After much consternation and grinding of teeth, we enlisted a friend who made a living prototyping hardware to help prune my ever growing tangle of electrical components and hopefully produce results. In moments, he very gracefully helped me find out what I was doing wrong.  The tutorial I was using was woefully outdated, and the proper pin-outs were actually on the README of the C application all along. A good lesson learnt from this was “always go with the primary source for documentation, even if it isn’t so simple”. I was so set on using the concise and easy-to-read instructions of the outdated tutorial that I didn’t bother looking at the README of the software I was using.  

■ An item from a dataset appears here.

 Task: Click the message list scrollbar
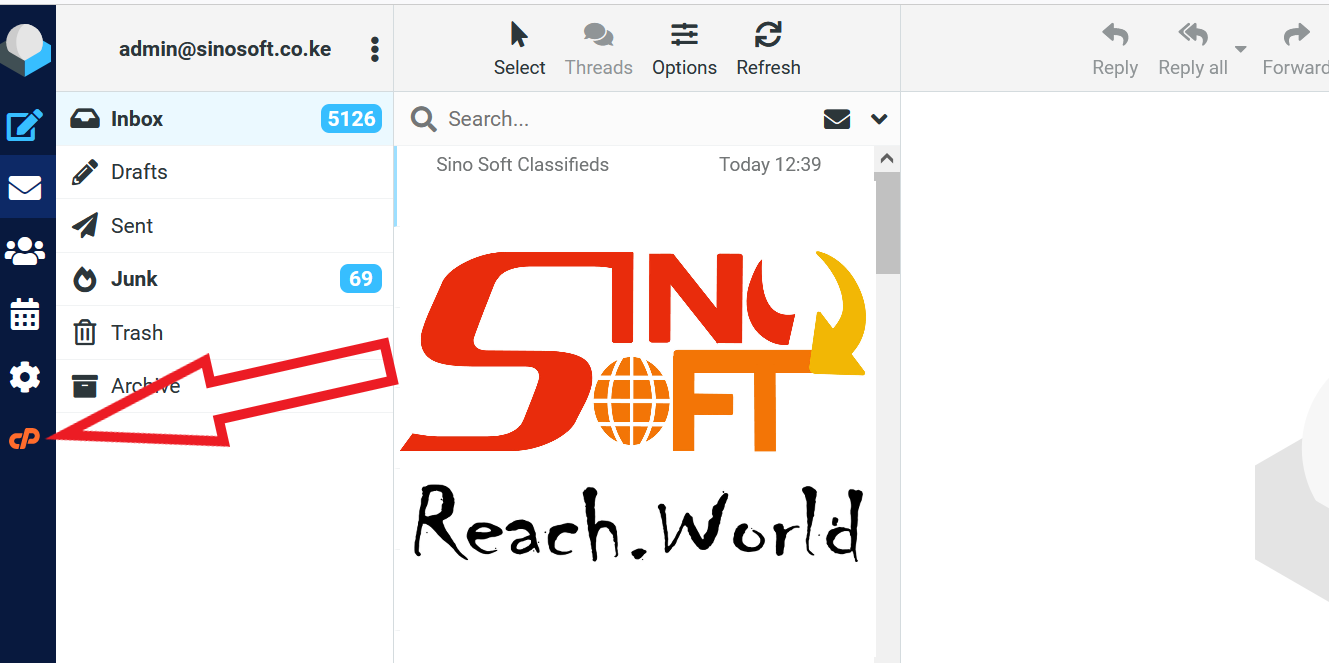(886, 220)
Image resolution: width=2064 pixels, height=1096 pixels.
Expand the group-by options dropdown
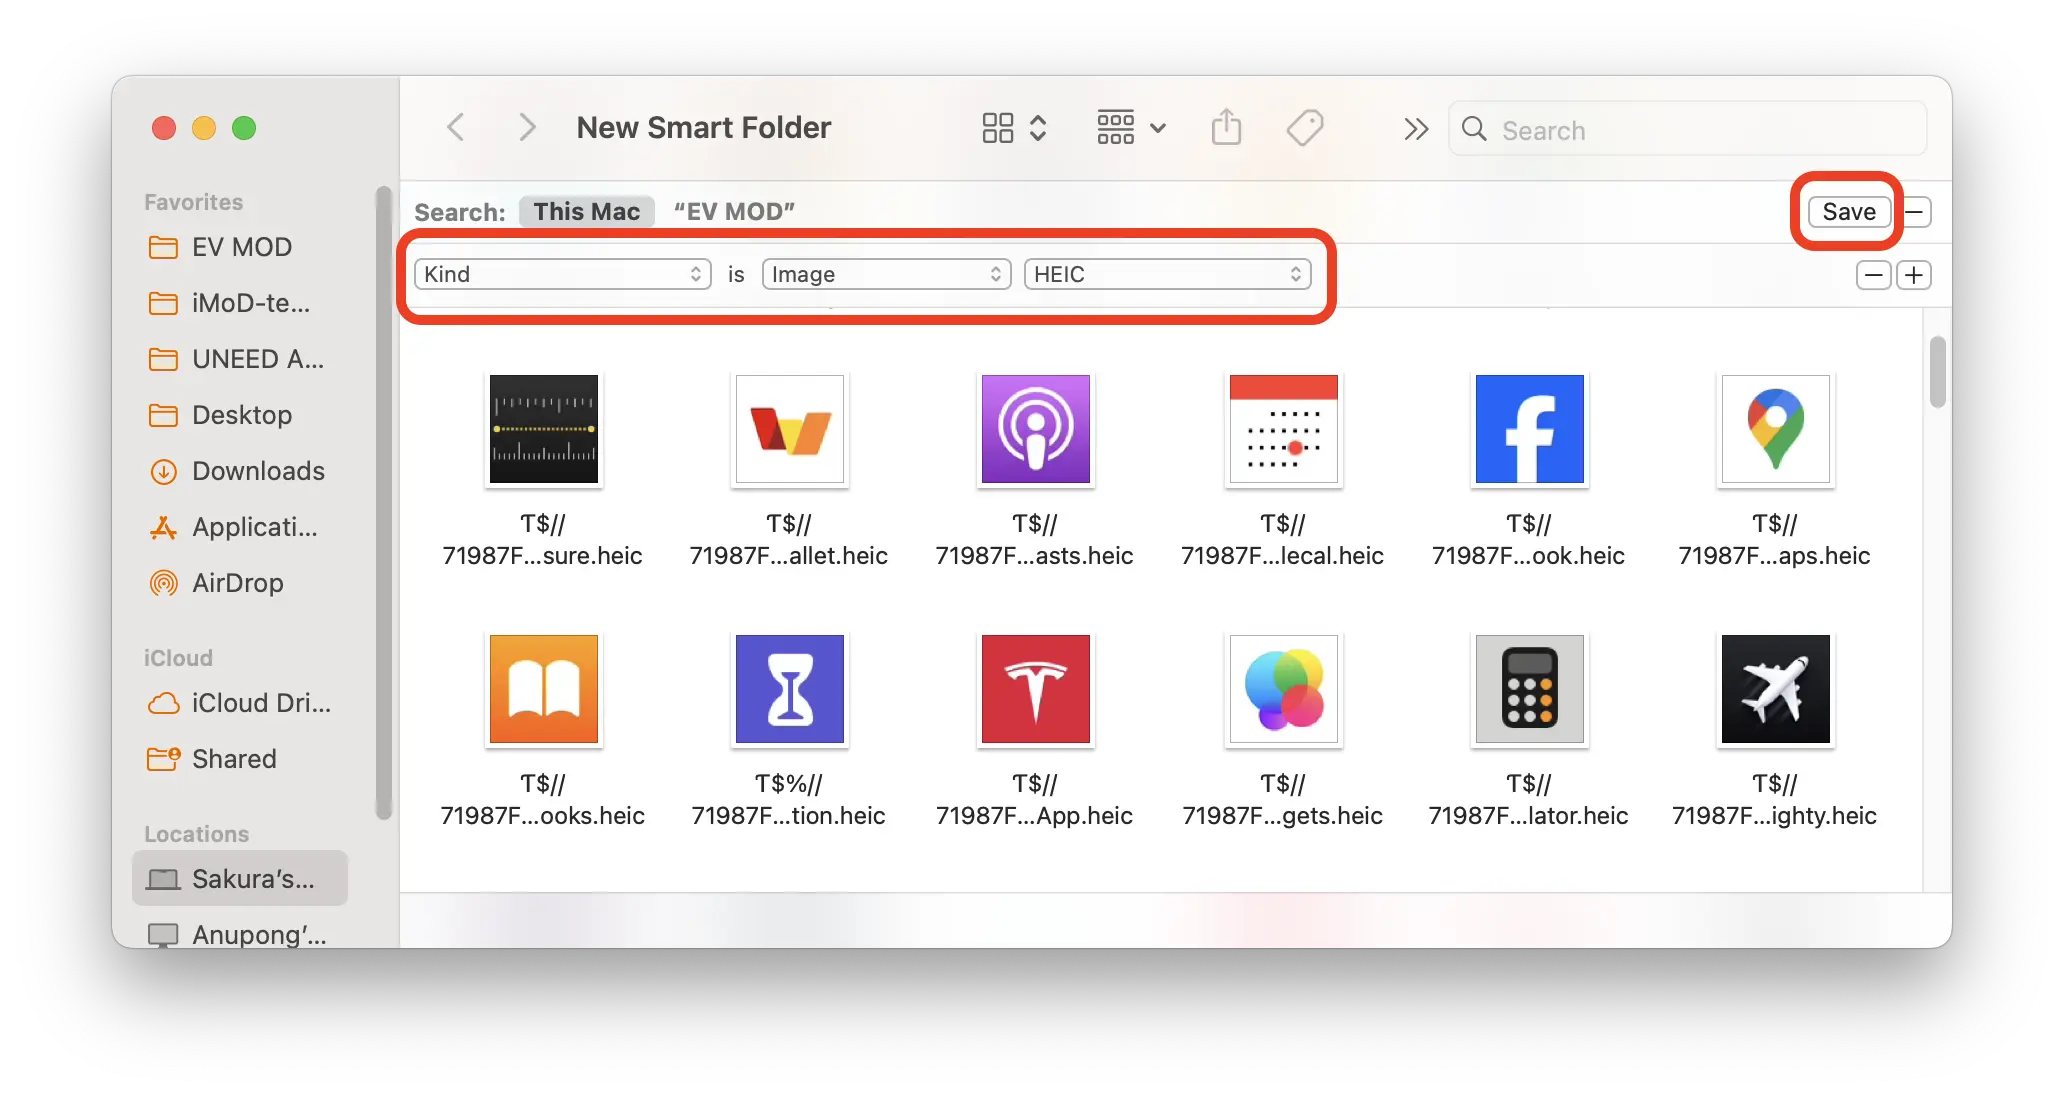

After plugging everything in directly according to that pinout (without level-shifting and the nest of dysfunction), we started seeing the “Hello World” examples I had been yearning for since the very beginning. My friend and I did discover more issues that needed resolving, but from here on out the project ran relatively smoothly. We figured out that we needed to programmatically kill the process that scrolls our emoji image across the screen after a specific amount of time, and that we needed to change the images we were using to have a large black area to the left, so that each Emoji isn’t repeated a bunch of times on screen. Once we made these tweaks, we had an Emoji Ticker that not only did exactly as everyone hoped, but had a sweet setup made of cardboard and electrical tape!

Learnings & Takeaways

  1. Collaborate - If you’re new to hardware projects, it’s important to have at least one other person working with you, providing sanity checks regularly, and making sure time is not wasted going down rabbit holes. You’re also able to divide and conquer, making progress more quickly.
  2. Use Documentation But Stay Flexible - Documentation can serve as a baseline or a starting point, but it’s best to stay nimble and do small tests early in the process. Let the results tell you how to adjust. This especially applies to custom projects where you are creating something new and learning as you go.
  3. Know When To Ask For Help - Hardware can be humbling, especially for those who think they are good at it when entering a project. Sometimes bringing in someone to help in a specific area can remove a crucial roadblock and help the project to move forward.
  4. Don’t Buy Something Out Of Panic - Plan out the pieces you need in advance and buy extra, so that you don’t get stuck mid-project missing something important. Similarly, don’t buy something out of panic - this is where collaboration also helps to provide sanity checks as well.
  5. Don’t Burnout - There can be many peaks and valleys throughout a hardware project. Set a clear vision of the ultimate project goal right from the beginning, and then pace yourself as you keep your eyes on the light at the end of the tunnel. Celebrate each small victory and forward step with fruit snacks or some other snack of your choice.

Conclusion:

In total, the project took about 2-3 weeks of work time (although 1-2 of those weeks were spent in hardware limbo). Valuable lessons were learned about the process of starting a hardware project from nothing. The most important lesson to me was the value of code modularity, or the practice of breaking a project into function-specific components (i.e. functions for rendering on the LED matrix, classes for communicating with the Gotta Go server).

As a web dev, it definitely reinforced for me the reasons for why frameworks or paradigms like MVC or VIPER generally seek to separate concerns, namely that it enables the programmer to multitask and work on whatever part of the code isn’t hung up by blockers (cough, cough LED Matrix).

On the hardware side, I learned that using the right documentation and making many small steps rather than a few large ones makes all the difference. Breaking the large task into a bunch of smaller ones made the project much less daunting and gave me the opportunity to celebrate more milestones. On second thought, maybe that's more a lesson on life.